#### Problem:
Tally up every line in the records beneath that has "value", and write down only the total.

#### Given entries:
□ □ □ □ □ □ □
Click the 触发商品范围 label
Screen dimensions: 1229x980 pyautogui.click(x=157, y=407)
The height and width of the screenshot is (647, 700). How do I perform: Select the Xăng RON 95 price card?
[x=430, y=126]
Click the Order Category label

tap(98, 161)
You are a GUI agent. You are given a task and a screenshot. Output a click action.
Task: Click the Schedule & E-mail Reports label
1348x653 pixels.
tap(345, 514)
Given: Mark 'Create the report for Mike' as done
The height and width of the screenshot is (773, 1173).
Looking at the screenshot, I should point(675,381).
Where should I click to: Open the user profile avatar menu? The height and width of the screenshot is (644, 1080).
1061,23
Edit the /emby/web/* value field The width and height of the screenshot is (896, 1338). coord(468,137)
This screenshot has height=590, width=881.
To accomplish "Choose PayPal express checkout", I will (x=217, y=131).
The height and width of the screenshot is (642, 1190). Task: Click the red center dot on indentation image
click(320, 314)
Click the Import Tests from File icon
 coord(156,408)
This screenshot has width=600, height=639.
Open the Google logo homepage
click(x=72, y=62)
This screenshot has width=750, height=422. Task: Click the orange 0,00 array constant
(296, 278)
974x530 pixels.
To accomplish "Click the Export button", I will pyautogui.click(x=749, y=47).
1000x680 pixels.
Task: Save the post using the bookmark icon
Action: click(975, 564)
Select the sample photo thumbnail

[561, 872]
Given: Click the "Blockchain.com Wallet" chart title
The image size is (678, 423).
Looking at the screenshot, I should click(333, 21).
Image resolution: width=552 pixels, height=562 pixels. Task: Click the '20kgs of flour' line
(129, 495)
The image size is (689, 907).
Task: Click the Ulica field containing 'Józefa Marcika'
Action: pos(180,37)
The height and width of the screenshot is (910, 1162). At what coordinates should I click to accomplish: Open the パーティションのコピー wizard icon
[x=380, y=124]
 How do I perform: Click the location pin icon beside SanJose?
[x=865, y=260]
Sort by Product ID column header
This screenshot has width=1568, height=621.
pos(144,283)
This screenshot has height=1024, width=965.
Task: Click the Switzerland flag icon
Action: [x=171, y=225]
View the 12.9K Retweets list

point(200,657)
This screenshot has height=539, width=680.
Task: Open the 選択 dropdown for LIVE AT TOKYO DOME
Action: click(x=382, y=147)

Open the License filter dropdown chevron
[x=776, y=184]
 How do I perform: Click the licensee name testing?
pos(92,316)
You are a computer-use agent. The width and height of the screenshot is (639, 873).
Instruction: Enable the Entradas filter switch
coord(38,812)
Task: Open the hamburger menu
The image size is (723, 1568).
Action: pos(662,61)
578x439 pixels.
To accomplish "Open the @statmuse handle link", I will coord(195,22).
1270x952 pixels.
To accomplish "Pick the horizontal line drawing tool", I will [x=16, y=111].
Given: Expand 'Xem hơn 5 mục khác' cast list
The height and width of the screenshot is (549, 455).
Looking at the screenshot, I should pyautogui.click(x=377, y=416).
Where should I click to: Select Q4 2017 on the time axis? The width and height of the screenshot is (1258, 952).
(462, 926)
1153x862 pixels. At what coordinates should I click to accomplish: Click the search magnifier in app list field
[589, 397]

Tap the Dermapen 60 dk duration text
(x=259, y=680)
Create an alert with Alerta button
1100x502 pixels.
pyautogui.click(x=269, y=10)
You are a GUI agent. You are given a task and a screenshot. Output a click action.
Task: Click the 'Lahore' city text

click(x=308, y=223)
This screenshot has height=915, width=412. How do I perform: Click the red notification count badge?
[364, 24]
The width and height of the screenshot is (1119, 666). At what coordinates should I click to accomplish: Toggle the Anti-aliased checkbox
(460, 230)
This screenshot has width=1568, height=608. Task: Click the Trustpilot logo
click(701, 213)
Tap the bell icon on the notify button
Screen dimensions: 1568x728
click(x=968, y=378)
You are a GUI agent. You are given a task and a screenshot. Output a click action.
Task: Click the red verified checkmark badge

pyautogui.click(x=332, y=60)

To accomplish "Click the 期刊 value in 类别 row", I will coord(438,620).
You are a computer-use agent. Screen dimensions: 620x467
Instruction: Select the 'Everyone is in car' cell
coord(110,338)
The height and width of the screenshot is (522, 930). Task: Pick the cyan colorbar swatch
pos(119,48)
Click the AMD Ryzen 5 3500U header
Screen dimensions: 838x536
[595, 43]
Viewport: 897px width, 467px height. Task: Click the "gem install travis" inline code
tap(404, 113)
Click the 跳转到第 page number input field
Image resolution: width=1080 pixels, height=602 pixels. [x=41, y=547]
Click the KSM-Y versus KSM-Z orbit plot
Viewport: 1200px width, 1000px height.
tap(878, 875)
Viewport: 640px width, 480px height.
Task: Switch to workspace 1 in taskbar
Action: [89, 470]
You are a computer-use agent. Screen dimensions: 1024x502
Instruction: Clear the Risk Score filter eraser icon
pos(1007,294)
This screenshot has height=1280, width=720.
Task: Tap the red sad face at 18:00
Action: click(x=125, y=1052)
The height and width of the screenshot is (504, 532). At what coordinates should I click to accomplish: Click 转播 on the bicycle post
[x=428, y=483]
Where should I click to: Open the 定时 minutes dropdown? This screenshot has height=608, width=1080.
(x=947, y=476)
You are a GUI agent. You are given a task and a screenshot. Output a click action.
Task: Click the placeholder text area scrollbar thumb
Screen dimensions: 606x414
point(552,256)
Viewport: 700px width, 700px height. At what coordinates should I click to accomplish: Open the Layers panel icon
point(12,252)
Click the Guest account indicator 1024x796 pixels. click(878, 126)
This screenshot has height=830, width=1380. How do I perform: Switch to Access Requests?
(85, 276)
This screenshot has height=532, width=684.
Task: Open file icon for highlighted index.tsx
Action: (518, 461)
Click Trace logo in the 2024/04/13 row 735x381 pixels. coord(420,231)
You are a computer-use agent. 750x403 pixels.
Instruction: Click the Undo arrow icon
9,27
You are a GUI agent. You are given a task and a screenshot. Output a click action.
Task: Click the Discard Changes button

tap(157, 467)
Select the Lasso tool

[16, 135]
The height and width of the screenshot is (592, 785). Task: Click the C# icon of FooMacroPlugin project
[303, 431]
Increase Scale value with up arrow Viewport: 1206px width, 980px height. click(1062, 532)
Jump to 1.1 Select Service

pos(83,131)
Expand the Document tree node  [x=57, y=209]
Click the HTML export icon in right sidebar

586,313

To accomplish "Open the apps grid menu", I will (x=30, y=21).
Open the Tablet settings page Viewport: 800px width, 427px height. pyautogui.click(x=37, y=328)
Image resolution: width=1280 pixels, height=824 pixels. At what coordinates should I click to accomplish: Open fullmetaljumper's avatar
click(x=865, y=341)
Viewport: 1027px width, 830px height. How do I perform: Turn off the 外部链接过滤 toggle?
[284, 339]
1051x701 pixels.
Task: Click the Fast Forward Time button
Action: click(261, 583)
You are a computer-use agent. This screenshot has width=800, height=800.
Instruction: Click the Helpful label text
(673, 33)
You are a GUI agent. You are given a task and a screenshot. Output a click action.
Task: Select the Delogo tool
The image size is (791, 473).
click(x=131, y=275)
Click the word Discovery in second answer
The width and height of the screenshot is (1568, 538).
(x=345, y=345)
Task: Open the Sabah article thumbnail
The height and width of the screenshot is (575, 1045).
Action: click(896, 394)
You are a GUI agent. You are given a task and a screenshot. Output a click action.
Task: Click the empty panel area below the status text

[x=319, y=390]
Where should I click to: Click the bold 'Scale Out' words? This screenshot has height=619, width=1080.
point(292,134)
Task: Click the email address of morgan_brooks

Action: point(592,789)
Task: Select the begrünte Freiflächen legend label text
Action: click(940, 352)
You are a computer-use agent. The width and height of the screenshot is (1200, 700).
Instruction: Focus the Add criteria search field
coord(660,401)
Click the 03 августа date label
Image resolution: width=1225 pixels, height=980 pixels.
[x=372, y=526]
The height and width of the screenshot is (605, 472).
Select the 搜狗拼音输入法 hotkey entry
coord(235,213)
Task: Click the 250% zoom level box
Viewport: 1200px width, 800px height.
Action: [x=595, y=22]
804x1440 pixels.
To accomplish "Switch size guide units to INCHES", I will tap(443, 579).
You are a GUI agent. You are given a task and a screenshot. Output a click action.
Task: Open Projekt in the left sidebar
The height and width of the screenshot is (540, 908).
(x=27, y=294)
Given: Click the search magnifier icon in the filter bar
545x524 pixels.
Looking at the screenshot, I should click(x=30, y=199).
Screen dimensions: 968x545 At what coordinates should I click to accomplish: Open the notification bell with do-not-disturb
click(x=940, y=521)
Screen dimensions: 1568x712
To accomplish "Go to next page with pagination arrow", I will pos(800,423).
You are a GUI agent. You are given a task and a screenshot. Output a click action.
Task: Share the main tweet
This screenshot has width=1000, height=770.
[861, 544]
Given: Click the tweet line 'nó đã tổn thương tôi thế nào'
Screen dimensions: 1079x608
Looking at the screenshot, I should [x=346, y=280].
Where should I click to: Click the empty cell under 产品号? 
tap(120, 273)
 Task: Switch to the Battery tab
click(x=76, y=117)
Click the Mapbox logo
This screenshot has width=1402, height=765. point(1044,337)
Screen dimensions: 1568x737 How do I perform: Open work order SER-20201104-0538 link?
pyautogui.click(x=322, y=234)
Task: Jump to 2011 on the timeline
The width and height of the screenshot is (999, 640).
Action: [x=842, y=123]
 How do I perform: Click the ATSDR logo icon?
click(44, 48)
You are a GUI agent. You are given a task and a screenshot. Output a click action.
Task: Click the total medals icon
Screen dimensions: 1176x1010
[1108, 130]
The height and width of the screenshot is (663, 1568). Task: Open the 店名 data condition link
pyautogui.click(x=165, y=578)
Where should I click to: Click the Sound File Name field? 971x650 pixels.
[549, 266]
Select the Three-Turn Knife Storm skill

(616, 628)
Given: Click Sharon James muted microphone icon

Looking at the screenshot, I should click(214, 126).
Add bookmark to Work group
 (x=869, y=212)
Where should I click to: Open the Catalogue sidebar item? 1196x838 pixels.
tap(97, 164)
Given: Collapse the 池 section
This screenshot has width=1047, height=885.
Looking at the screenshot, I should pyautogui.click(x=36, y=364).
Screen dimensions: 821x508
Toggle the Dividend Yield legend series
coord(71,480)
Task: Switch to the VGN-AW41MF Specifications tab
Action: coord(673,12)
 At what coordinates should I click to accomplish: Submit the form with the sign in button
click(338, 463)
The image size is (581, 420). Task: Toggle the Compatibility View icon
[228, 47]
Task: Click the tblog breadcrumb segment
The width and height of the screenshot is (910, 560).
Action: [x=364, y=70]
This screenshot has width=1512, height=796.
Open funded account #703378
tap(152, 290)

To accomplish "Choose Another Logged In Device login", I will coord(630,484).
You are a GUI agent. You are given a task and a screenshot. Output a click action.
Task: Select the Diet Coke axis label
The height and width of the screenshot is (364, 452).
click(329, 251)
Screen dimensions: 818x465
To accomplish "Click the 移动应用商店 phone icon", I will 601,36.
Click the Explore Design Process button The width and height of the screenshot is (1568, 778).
□ □ □ □ □ □ □
#### Answer area:
3